Image Credit: Everett Collection / | Above: A British horse sunk in the mud of Flanders, Belgium, during one of the five Battles of Ypres

When war began in 1914 the British army possessed a mere 25,000 horses. The War Office was given the urgent task of sourcing half a million more to go into battle. They were essential to pull heavy guns, to transport weapons and supplies, to carry the wounded and dying to hospital and to mount cavalry charges. In the first year of war the countryside was emptied of shire horses and riding ponies, a heartbreaking prospect for farming families who saw their finest and most beloved horses requisitioned by the government.

The families who lost them, and the grooms, infantrymen and cavalrymen who took charge of them and helped train them up, all tell their stories. It was a traumatic change. Transported to the ports, they were hoisted onto ships crossing the Channel before being initiated into the horrors of the front line either as beasts of burden or as cavalry horses. Some men formed close relationships with the horses, but they could do little to prevent the appallingly high death rate due to exhaustion, shelling and front-line charges. Some were harsher in their attitudes; under constant threat of death themselves and having lost close comrades, they became hardened to the loss of their horses.

Related: The history of horses in warfare

The supply of horses needed to be constantly replenished and the main source was the United States, with the British government arranging for half a million horses to be transported across the Atlantic in horse convoys. Between 1914 and 1917 around 1,000 horses were sent from the United States by ship every day. They were a constant target for German naval attack, with some lost en route. The horses were so vital to the continuation of the war effort that German saboteurs also attempted to poison them before they embarked on the journey.

The tragic fate that befell most of the horses was not lost on the British public, who petitioned the government to improve animal welfare during the war. The RSPCA and the Royal Army Veterinary Corps were both active in treating injured horses and trying to prevent unnecessary suffering. But the horses were so vulnerable to artillery and machine gun fire, and to harsh winter conditions in the front line, that the losses remained shockingly high. Indeed, the loss of horses greatly exceeds the loss of human life in the terrible battles of the Somme and Passchendaele.

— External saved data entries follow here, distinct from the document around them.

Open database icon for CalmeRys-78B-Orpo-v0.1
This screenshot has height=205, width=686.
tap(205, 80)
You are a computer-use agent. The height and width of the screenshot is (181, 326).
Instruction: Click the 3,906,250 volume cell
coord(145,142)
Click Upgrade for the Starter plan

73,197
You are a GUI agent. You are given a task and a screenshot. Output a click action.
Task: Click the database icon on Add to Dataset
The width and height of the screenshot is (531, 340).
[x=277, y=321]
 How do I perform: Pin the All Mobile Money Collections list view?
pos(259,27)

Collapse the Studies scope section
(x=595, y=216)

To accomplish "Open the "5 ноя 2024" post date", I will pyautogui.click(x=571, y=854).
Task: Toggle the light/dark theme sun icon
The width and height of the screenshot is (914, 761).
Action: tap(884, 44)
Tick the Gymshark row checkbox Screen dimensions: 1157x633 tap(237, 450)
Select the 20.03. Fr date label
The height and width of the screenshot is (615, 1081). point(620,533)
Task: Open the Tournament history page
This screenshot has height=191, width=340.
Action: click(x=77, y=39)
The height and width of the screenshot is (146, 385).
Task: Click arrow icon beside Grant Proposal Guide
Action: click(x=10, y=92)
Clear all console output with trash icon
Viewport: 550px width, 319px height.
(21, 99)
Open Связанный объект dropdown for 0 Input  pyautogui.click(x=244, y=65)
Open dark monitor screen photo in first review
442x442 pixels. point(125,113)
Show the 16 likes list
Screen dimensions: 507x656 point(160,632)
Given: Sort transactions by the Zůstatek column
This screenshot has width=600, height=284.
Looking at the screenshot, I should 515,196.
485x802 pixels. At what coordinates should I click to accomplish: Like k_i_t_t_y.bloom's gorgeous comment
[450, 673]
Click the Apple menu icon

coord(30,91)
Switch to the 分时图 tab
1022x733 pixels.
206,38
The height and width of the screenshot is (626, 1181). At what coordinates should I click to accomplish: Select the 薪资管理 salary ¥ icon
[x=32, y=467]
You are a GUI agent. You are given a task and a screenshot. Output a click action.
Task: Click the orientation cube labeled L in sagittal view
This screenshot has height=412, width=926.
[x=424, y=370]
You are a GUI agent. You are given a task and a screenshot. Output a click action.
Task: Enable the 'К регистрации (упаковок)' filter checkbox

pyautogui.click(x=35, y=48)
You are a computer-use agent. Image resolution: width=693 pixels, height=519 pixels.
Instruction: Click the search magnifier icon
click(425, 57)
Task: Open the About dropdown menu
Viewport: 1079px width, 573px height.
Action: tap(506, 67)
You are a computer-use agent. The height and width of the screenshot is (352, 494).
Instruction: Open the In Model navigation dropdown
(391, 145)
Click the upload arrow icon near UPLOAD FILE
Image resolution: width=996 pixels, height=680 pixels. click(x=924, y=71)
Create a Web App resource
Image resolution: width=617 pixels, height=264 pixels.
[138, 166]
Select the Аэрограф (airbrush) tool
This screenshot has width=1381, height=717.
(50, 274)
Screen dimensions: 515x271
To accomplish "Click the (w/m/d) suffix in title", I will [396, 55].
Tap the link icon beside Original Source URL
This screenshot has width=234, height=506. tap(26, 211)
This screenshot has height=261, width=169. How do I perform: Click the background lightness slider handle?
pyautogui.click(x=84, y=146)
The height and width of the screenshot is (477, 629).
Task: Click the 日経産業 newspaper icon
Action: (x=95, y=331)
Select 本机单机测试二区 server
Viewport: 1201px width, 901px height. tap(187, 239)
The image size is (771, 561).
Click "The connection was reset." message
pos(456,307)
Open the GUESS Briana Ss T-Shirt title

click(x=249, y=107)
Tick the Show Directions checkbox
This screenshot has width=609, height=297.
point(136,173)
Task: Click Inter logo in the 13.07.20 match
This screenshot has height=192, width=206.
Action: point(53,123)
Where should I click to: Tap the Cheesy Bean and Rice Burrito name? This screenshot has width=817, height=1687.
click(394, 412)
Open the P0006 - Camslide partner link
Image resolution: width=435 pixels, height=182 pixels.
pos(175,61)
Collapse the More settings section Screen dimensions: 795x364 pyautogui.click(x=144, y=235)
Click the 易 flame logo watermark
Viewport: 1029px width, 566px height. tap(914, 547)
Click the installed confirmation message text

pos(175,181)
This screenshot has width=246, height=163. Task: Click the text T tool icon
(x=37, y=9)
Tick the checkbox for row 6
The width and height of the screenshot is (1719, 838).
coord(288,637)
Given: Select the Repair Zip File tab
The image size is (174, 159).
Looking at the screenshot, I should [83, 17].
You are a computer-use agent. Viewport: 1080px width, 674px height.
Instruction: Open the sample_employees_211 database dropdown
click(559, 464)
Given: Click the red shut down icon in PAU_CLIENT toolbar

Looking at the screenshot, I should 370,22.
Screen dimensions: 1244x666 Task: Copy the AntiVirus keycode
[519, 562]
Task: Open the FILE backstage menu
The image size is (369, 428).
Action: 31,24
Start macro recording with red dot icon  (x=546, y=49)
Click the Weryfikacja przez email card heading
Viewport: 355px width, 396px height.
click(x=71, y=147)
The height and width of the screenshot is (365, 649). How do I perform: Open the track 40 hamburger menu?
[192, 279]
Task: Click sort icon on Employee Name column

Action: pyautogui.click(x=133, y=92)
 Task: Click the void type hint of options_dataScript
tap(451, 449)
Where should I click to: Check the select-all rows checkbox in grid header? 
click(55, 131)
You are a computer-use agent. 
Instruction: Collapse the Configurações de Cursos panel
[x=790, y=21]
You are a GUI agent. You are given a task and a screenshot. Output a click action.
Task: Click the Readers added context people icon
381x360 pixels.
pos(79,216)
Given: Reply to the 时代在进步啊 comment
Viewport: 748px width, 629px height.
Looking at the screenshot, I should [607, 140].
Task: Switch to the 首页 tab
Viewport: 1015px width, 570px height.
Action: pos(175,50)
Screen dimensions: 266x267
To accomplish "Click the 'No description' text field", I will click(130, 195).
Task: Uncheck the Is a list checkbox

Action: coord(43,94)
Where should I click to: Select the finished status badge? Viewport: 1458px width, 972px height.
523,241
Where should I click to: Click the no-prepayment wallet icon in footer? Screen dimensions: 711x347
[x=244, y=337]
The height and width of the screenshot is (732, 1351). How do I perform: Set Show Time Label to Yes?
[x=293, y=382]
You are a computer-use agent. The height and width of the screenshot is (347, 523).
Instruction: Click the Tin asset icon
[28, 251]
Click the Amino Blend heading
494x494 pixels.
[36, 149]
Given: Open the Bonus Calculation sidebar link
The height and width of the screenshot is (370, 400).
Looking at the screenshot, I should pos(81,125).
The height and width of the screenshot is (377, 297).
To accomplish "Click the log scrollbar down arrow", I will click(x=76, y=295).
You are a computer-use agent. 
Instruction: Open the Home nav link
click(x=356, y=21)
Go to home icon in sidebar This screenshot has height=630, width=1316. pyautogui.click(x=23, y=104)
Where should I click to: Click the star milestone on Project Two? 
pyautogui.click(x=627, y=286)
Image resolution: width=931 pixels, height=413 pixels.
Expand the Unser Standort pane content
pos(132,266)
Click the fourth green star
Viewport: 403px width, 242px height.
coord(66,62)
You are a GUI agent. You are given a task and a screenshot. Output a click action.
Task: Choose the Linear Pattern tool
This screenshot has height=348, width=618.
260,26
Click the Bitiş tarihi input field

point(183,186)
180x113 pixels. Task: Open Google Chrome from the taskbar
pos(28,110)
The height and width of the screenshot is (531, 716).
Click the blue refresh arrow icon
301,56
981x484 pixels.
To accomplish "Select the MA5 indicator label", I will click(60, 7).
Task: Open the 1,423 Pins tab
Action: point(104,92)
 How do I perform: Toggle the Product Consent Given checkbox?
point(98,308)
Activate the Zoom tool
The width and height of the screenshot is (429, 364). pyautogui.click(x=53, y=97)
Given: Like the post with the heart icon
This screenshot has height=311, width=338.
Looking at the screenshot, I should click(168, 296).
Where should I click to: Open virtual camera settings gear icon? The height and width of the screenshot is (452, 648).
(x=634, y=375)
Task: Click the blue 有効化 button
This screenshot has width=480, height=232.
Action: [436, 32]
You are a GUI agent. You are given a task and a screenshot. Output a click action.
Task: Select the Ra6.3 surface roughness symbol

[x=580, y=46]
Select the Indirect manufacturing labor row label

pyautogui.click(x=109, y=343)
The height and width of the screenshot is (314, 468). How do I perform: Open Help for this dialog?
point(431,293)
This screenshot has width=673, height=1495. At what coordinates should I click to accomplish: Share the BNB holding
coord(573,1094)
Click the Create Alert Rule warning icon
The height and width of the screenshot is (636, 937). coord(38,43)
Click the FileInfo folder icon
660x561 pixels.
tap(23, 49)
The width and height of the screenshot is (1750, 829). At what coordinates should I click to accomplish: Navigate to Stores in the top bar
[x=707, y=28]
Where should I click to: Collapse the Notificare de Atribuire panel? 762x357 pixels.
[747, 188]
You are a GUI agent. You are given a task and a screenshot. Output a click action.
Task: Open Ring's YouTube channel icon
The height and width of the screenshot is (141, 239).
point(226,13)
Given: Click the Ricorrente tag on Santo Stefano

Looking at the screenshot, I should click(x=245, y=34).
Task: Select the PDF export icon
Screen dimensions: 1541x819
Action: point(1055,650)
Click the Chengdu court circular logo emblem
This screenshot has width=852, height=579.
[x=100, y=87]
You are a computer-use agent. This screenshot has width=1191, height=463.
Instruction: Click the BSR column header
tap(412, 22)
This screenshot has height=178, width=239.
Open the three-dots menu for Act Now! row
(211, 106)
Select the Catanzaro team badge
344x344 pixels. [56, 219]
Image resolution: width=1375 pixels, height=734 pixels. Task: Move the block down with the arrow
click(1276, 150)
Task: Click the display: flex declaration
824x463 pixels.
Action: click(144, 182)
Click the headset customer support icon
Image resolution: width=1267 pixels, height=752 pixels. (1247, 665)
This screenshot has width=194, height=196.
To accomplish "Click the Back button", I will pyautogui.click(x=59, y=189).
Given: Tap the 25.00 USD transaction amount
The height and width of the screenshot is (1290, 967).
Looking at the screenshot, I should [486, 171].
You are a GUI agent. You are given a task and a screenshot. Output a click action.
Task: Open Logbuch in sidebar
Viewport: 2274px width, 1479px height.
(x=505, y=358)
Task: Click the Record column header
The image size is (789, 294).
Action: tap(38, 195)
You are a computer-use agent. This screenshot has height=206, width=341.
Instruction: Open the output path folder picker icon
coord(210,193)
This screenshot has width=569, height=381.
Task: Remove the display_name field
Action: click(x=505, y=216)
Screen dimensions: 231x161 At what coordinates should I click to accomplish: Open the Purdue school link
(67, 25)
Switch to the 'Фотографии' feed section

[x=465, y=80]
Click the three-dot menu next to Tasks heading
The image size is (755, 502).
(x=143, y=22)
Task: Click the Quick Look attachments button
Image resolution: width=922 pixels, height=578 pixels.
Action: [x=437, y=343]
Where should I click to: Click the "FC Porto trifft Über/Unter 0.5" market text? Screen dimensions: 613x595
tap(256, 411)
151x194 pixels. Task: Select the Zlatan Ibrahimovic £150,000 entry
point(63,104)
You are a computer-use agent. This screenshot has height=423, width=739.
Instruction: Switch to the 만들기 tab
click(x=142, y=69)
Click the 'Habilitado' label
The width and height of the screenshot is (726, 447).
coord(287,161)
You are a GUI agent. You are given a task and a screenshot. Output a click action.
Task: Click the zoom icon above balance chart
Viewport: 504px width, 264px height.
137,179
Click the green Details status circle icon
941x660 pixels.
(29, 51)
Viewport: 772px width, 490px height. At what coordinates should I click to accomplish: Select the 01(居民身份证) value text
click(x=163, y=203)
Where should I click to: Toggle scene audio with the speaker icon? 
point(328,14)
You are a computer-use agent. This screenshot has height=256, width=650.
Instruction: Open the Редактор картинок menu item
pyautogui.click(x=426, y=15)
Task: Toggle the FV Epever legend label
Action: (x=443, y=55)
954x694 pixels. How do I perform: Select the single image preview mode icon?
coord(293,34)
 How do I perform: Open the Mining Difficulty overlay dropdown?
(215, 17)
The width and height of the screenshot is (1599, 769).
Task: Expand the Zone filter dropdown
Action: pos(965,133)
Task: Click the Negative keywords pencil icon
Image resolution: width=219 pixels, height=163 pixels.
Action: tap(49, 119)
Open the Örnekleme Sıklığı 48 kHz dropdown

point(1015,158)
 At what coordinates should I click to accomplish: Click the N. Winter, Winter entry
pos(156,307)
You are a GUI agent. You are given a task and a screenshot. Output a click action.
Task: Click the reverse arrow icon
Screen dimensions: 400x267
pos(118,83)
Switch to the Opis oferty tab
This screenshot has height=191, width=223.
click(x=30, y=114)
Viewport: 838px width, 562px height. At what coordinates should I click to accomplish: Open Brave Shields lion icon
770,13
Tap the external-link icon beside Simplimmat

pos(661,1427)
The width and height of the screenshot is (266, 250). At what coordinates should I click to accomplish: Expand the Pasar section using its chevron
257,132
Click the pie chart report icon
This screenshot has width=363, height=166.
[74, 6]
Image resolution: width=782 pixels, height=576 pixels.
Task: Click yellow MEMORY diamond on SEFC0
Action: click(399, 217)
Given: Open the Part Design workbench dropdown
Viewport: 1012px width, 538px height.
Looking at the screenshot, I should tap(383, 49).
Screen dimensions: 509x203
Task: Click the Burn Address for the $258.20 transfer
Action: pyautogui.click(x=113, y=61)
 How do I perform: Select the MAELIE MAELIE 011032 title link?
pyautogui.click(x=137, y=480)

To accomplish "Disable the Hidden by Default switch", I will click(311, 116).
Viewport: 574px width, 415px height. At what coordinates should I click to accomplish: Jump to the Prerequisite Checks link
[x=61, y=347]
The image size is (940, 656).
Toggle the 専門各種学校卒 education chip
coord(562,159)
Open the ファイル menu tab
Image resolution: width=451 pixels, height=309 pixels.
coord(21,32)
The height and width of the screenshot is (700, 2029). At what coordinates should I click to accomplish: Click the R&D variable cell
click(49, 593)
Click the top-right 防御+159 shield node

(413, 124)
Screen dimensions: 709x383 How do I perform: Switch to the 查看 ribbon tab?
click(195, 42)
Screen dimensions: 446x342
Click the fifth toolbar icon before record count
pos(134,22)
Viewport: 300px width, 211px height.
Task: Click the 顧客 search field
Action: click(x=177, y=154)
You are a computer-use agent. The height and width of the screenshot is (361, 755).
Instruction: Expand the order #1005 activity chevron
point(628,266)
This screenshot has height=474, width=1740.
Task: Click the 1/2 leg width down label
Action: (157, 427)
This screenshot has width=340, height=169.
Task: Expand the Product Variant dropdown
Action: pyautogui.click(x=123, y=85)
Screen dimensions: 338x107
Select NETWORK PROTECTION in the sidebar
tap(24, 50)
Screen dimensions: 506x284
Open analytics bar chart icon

However, through all the suffering and heartbreak, the close relationship between the men and their horses shone through. They did their best to care for them in the most testing and tragic conditions. Some men became as close to their horses as to their fellow soldiers and their loss was felt as deeply. All had their own names, personalities and histories, never to be forgotten.

At the end of the war some of the surviving horses were sold as meat to Belgian butchers, being regarded as unfit for any other purpose. But for the few that returned home there was a joyous welcome and reunion. It would be the last time the horse would be used on a mass scale in modern warfare.